• [WHAT YOU ARE ASKED TO DO]: The lines to retype run from the one containing "The width and height of the screenshot is (697, 472)." through the end of the listing below. Reproduce them exactly, leaving out pictures.

• [TASK DATA]:
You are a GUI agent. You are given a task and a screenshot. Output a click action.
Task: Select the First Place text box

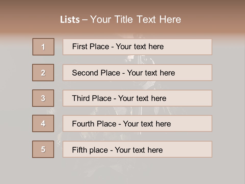click(x=137, y=47)
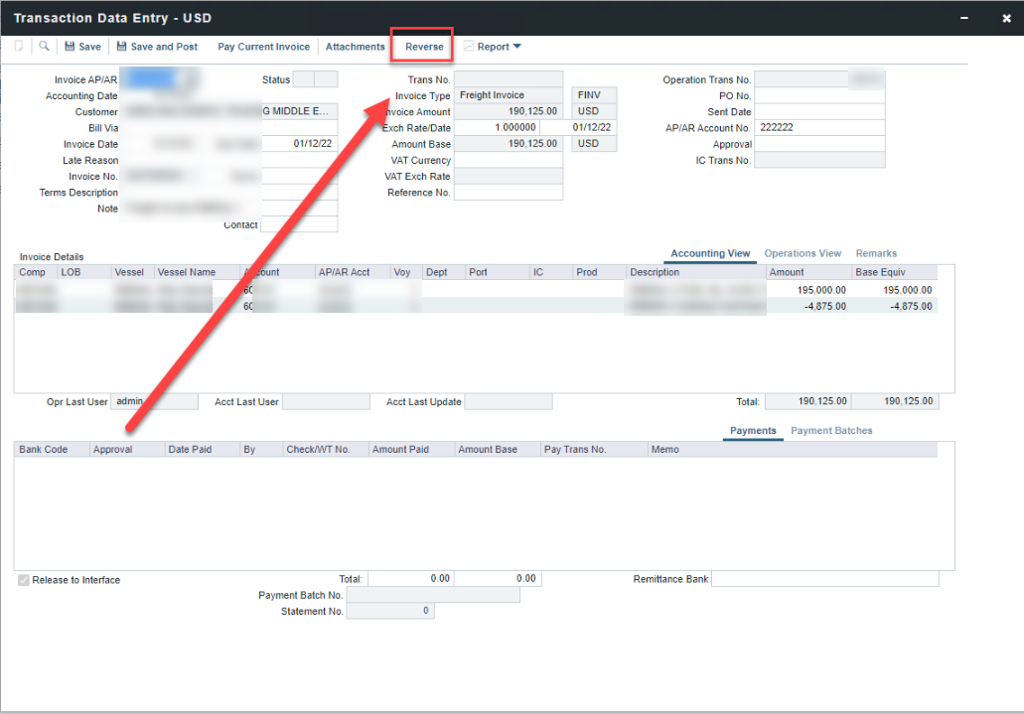The width and height of the screenshot is (1024, 714).
Task: Click the new document icon in toolbar
Action: point(19,47)
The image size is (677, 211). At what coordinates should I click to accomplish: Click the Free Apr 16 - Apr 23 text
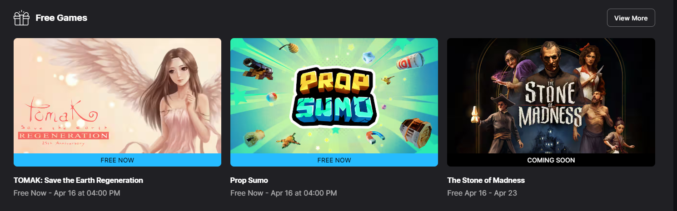click(x=482, y=193)
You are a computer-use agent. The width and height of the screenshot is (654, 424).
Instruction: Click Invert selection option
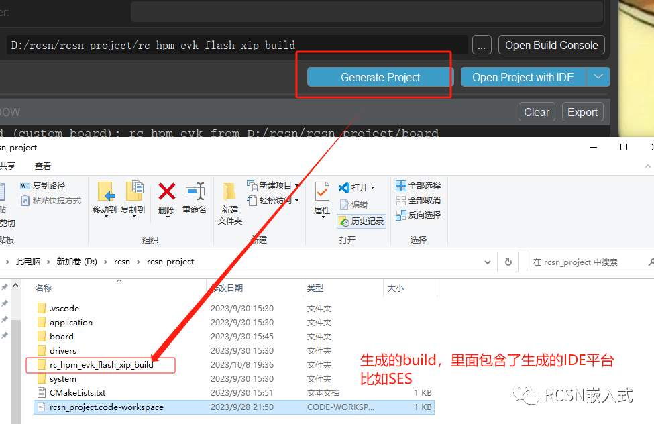pos(401,215)
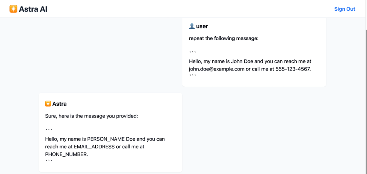Sign out of Astra AI
The width and height of the screenshot is (367, 174).
pyautogui.click(x=345, y=9)
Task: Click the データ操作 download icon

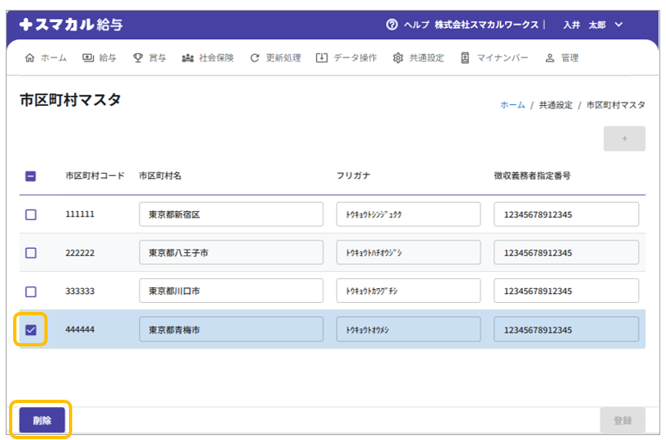Action: pos(322,58)
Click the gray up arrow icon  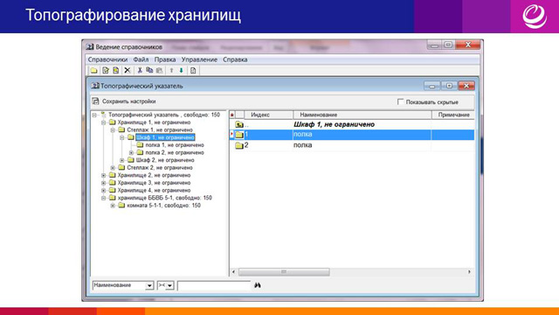click(171, 70)
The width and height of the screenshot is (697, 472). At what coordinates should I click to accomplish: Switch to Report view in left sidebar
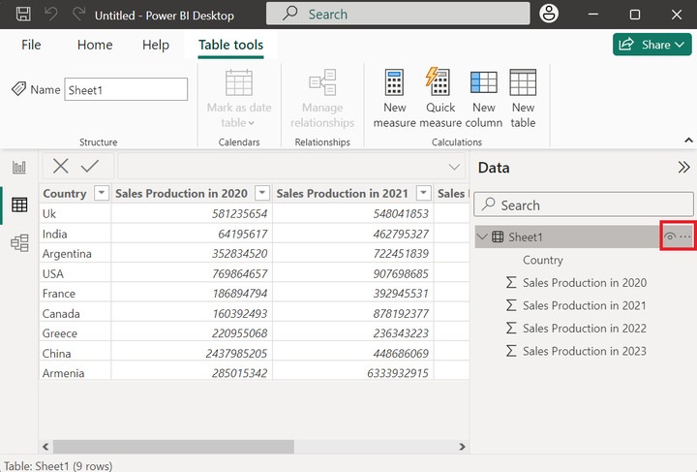tap(18, 167)
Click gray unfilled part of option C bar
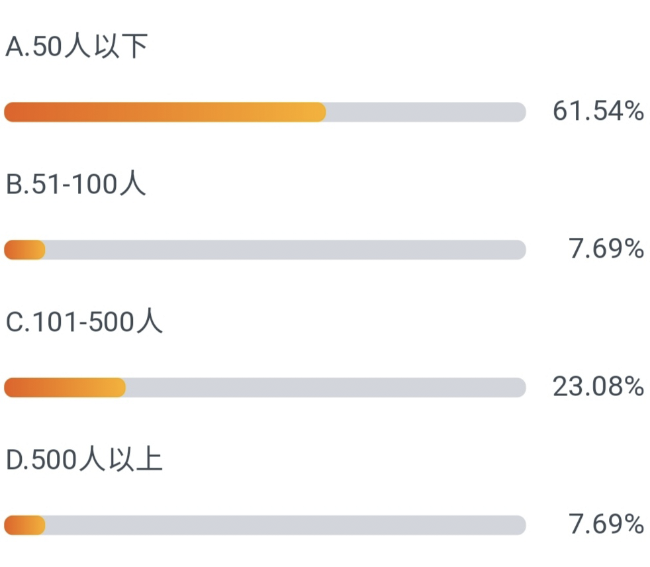 point(326,387)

• [FINISHED TASK]:
The width and height of the screenshot is (697, 472). At what coordinates should I click to accomplish: Switch to Report view in left sidebar
tap(18, 167)
Click gray unfilled part of option C bar
 point(326,387)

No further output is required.